Ser mulheres juntas não era suficiente. Éramos diferentes. Ser garotas gays juntas não era suficiente. Éramos diferentes. Ser negras juntas não era suficiente. Éramos diferentes. Ser mulheres negras juntas não era suficiente. Éramos diferentes. Ser negras sapatonas juntas não era suficiente. Éramos diferentes... Levou algum tempo para percebermos que nosso lugar era a própria casa da diferença e não a segurança de alguma diferença em particular. (Audre Lorde)

sexta-feira, 13 de abril de 2012

Marcha das vadias: uma política para as Raras




No dia 10 de março, às 9h da manhã na Praça Rádio Clube em Campo Grande, aconteceu a primeira MARCHA DAS VADIAS aqui do estado do Mato Grosso do Sul. O que aconteceu lá? O acontecimento da diferença. E quando uso a palavra diferença tenho em mente o sentido deleuziano do termo: a diferença é definida como objeto de afirmação em que a diferença afirma-se a si mesma como diferença. “Em sua essência, a afirmação é ela própria diferença” (DELEUZE. P89).
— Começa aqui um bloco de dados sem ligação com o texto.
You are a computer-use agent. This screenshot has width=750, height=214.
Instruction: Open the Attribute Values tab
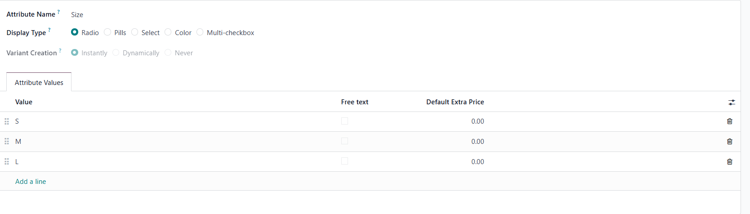(39, 83)
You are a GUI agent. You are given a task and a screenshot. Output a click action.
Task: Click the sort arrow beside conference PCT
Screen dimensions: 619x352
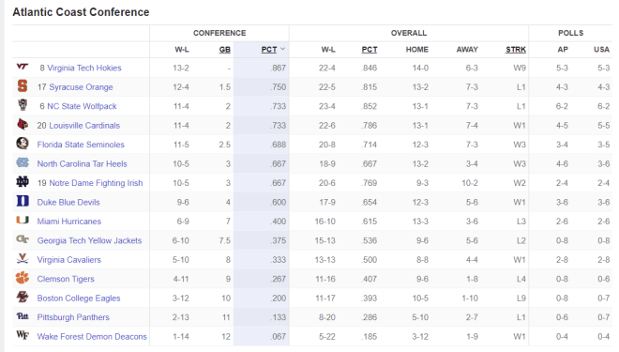(x=282, y=49)
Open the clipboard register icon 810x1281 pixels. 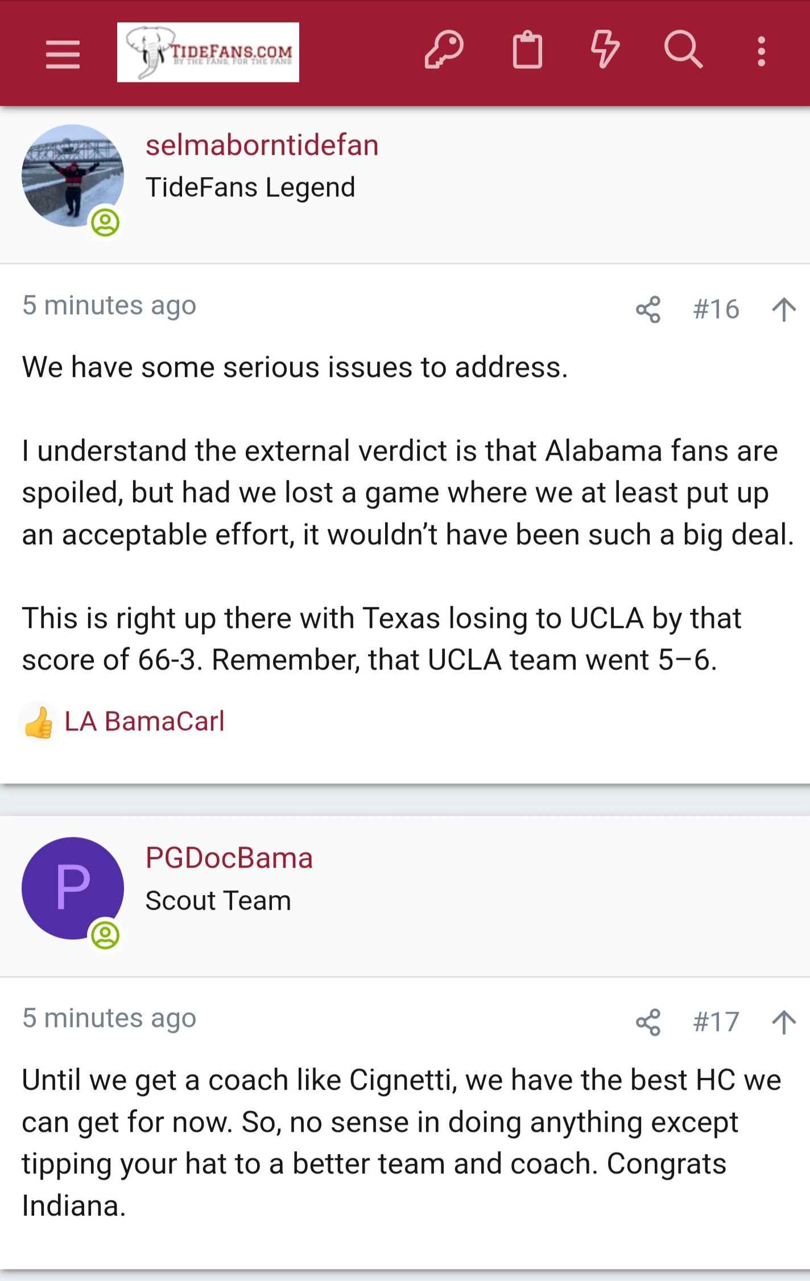click(527, 51)
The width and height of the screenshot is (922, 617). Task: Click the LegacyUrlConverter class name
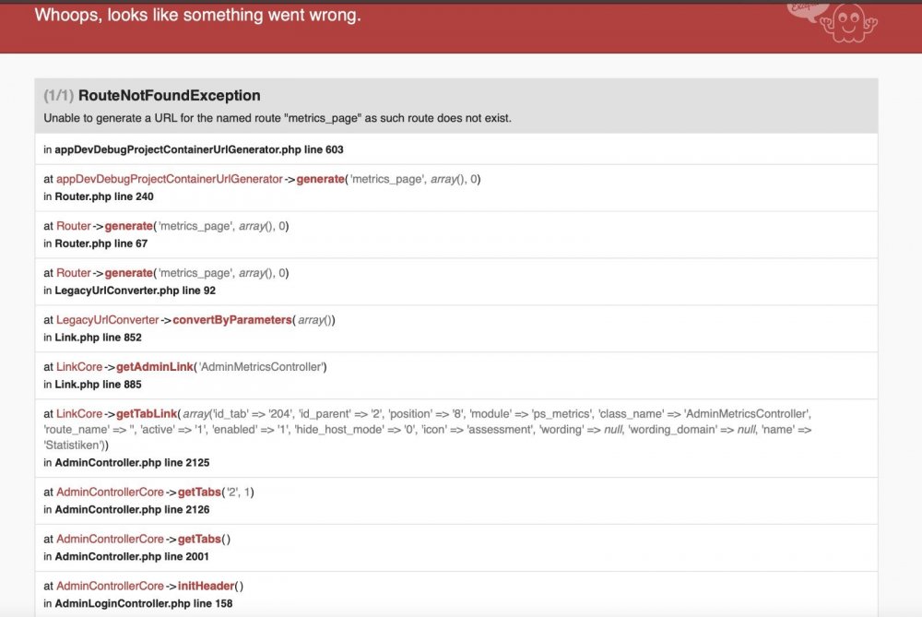coord(108,320)
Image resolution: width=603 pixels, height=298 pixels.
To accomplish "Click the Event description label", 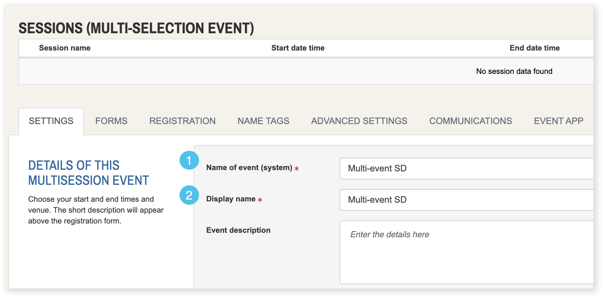I will [238, 230].
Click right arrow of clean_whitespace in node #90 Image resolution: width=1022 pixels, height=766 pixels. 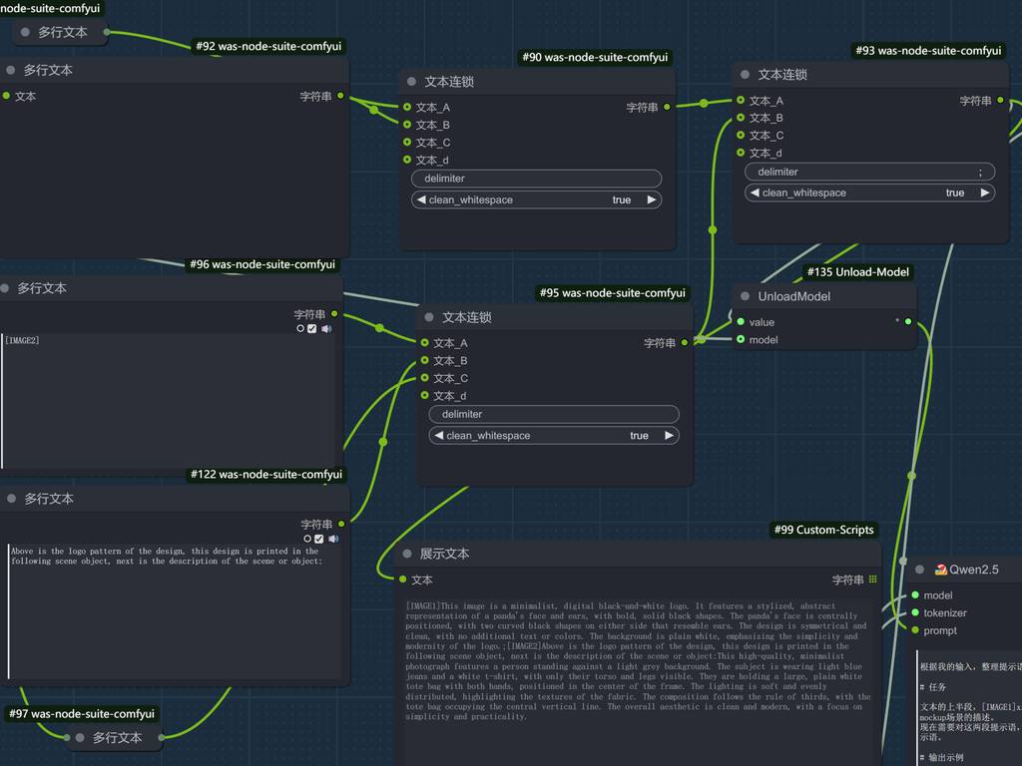tap(652, 199)
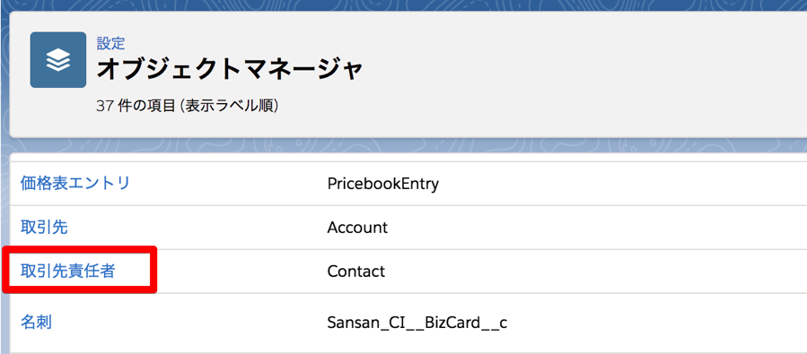The image size is (807, 354).
Task: Open the 名刺 object link
Action: point(36,323)
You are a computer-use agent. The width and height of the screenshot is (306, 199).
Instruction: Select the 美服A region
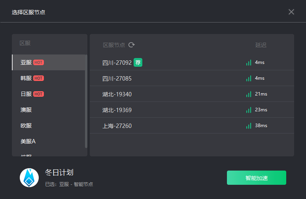coord(28,141)
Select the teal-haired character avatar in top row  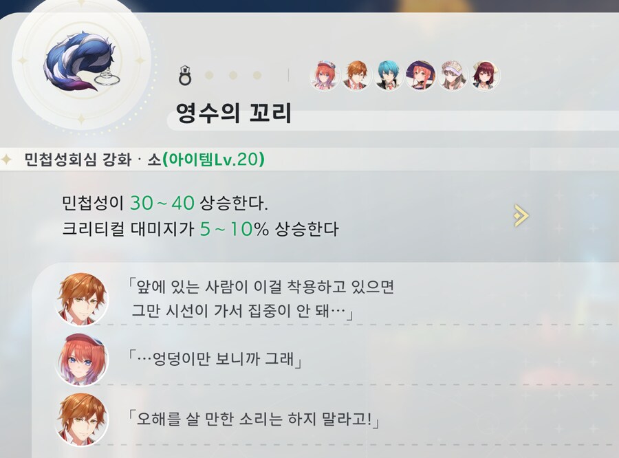tap(389, 75)
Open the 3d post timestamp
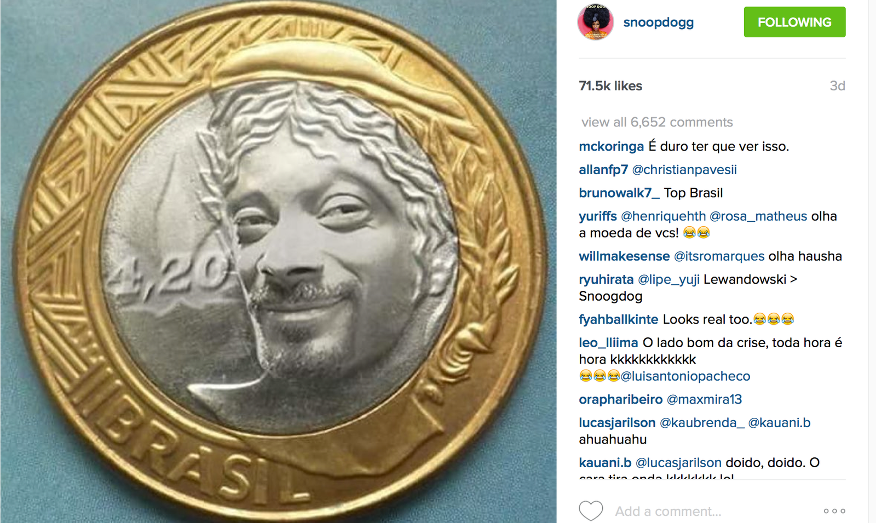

Não se trata mais de celebrar a diversidade[i], não, não é para essa direção que a ponta A MARCHA DAS VADIAS. A marcha está ligada a todo um movimento filosófico que encontra nomes como Deleuze, Foucault, Guattari, Derrida como amigos de conversação, mas encontra também uma série de outros tantos anormais que na década de 70 começaram a se reunir com o propósito de se afirmarem coletivamente não mais em relação à crença na partilha de uma identidade natural, mas em relação aos processos de subjetivação. Processos de construção de identidades. Tais autores e movimentos nos retiraram do campo estático da diversidade e nos apresentaram a vertigem da diferença.
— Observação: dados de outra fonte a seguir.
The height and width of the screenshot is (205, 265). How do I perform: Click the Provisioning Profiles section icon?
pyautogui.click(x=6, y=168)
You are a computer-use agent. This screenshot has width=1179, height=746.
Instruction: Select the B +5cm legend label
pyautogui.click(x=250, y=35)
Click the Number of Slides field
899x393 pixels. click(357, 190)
As lésbicas nos mostraram que o feminismo dizia mulher heterossexual quando falava em mulher. As negras denunciaram que quando se falava em mulher pensava-se em mulher branca. As transexuais e os transexuais nos ensinaram que quando as feministas falavam em mulher pensavam em algo com útero e vagina. Até que se passou a questionar a categoria de mulher como categoria política. Na bandeira daquelas que ousaram se perguntar “afinal, o que é mulher?”encontrava-se a famosa afirmação de Beauvoir: “Ninguém nasce mulher; torna-se mulher”.  Essa frase foi repetida a exaustão por aquelas que podemos chamar de pós-feministas. De Wittig a Butler não se parou de investigar os processos sexopolítocos pelos quais alguém se torna mulher. Muitos outros passaram a afirmar que do mesmo modo como não se nasce mulher, também não se nasce heterossexual, homossexual e, dentre todas essas afirmações a mais surpreendente: não se nasce criança[ii].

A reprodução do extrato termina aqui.